Ana Maria – Podemos observar que as organizações da sociedade civil estão sendo cada vez mais desafiadas a alocar recursos para o desenvolvimento de um projeto institucional efetivo, que não seja reinventado anualmente em função das demandas por recursos, ressaltando a importância de se investir em modelos de gestão sustentáveis e na capacidade de demonstrar o trabalho realizado em contrapartida aos recursos mobilizados. Percebe-se que a alocação integral dos recursos mobilizados para a intervenção social em si não está mais garantindo a sustentabilidade dessas organizações. A expressiva participação em fóruns sobre planejamento e gestão participativa, além da contribuição dada pelas organizações presentes à Oficina Amis, demonstram uma preocupação latente e uma busca por respostas consistentes a novos desafios.

redeGIFE – Falta às organizações da sociedade civil mais mecanismos para avaliar suas ações?
Ana Maria – O que percebo é a ausência de uma cultura de monitoramento e avaliação sistemática e contínua, que permeie todos os processos desenvolvidos pelas organizações da sociedade civil. No entanto, vale ressaltar que elas percebem a necessidade de suprir essa lacuna, demonstrada no interesse em participar de discussões de desenvolvimento de metodologias de avaliação e no desejo de trocar informações e experiências na área. Não acredito que as organizações optem por não avaliar suas ações, o que vemos muitas vezes é que as agências financiadoras não disponibilizam recursos para processos de avaliação, priorizando as ações de intervenção e atendimento direto.

redeGIFE – O que será feito para que os indicadores sejam realmente utilizados pelo maior número de organizações?
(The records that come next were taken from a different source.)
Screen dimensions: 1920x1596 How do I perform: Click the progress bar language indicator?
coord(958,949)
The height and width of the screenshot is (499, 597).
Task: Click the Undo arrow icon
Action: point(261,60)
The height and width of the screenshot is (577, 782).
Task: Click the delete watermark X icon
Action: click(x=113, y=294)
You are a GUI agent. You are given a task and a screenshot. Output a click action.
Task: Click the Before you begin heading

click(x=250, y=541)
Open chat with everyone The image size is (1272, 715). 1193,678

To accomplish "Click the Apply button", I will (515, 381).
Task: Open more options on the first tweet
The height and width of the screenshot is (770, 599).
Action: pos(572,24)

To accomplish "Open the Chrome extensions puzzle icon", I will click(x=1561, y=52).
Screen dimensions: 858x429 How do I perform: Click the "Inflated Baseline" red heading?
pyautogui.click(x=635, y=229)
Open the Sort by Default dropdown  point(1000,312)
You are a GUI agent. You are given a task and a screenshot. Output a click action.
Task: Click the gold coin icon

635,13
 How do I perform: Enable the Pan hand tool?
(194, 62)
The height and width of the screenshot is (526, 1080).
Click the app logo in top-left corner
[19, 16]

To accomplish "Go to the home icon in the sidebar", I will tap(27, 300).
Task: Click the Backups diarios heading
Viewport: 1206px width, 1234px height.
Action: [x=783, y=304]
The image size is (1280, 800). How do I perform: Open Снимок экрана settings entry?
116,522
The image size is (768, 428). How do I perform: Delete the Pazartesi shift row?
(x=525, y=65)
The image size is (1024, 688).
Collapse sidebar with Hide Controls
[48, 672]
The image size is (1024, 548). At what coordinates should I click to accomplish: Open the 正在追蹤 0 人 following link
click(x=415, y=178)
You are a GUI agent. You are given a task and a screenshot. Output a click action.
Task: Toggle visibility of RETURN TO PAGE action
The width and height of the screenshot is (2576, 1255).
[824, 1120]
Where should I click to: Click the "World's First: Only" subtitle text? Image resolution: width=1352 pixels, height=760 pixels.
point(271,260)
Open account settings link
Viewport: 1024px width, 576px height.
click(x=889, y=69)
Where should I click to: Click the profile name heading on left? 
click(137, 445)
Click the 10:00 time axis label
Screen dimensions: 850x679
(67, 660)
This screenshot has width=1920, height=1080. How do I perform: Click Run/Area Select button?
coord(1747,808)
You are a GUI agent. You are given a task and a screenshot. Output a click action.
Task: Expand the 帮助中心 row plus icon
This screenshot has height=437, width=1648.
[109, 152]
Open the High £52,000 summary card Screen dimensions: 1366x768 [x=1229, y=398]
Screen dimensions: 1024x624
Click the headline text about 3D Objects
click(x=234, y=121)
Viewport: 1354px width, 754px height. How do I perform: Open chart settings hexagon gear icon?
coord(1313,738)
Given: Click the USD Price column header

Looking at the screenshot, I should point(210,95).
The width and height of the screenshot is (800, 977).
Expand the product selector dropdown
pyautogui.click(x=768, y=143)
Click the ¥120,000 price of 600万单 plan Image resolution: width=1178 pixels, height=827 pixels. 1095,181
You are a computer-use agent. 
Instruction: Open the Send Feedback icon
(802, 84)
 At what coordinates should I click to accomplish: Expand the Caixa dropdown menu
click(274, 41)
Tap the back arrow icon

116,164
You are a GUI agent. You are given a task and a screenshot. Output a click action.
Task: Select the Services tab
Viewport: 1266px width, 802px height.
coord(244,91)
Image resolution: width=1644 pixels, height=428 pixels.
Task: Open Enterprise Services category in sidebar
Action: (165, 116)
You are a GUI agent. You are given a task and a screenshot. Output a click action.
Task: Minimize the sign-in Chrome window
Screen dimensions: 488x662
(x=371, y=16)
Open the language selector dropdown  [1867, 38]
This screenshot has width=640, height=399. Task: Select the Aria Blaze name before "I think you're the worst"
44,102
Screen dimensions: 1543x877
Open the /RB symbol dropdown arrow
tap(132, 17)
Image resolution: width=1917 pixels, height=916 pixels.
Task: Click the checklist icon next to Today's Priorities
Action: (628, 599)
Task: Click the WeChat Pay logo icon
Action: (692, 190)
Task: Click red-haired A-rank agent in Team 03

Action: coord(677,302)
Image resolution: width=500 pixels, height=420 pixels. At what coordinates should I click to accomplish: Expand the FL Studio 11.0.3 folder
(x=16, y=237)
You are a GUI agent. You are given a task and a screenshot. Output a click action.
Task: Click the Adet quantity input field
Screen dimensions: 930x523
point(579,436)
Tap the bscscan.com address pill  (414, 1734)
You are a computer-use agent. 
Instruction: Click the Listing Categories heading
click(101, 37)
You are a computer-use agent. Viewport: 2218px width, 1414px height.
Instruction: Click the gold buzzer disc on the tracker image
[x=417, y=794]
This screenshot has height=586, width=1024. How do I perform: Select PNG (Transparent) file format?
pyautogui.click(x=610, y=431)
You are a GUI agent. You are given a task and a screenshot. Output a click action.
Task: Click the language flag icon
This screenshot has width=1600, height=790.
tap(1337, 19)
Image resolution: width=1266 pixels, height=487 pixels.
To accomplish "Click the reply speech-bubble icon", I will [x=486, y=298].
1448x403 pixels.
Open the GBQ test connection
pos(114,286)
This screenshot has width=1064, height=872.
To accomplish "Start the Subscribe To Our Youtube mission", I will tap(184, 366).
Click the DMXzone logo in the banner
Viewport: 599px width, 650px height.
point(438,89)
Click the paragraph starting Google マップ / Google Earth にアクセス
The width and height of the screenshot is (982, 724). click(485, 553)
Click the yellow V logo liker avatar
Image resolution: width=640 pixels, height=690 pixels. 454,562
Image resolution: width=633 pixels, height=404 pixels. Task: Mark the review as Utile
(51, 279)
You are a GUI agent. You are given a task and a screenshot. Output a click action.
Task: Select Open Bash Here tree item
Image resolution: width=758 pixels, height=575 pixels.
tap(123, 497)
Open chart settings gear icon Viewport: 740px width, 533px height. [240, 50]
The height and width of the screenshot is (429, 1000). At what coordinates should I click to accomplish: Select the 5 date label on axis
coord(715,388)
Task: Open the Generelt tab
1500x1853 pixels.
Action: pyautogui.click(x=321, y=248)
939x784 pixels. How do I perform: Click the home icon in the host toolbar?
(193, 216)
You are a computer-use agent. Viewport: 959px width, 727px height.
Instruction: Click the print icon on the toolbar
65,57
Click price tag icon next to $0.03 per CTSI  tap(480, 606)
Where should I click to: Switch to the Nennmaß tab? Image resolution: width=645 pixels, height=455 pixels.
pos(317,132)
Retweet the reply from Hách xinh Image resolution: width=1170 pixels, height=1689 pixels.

Ana Maria – Como desdobramento da oficina realizada em maio de 2003, foram realizadas, no 2º semestre do mesmo ano, cinco outras oficinas, uma em cada região geográfica brasileira. A partir desses encontros regionais, uma matriz orientadora das ações de enfrentamento a violência sexual está sendo organizada. Organizações de todas as regiões já estão aplicando a matriz de indicadores e, em março deste ano, um encontro nacional será realizado pelo Violes/Ser-UnB, no qual esse documento deverá ser lançado, com o apoio do governo, como estratégico para o exercício das políticas regionais de enfrentamento à violência sexual contra crianças e adolescentes.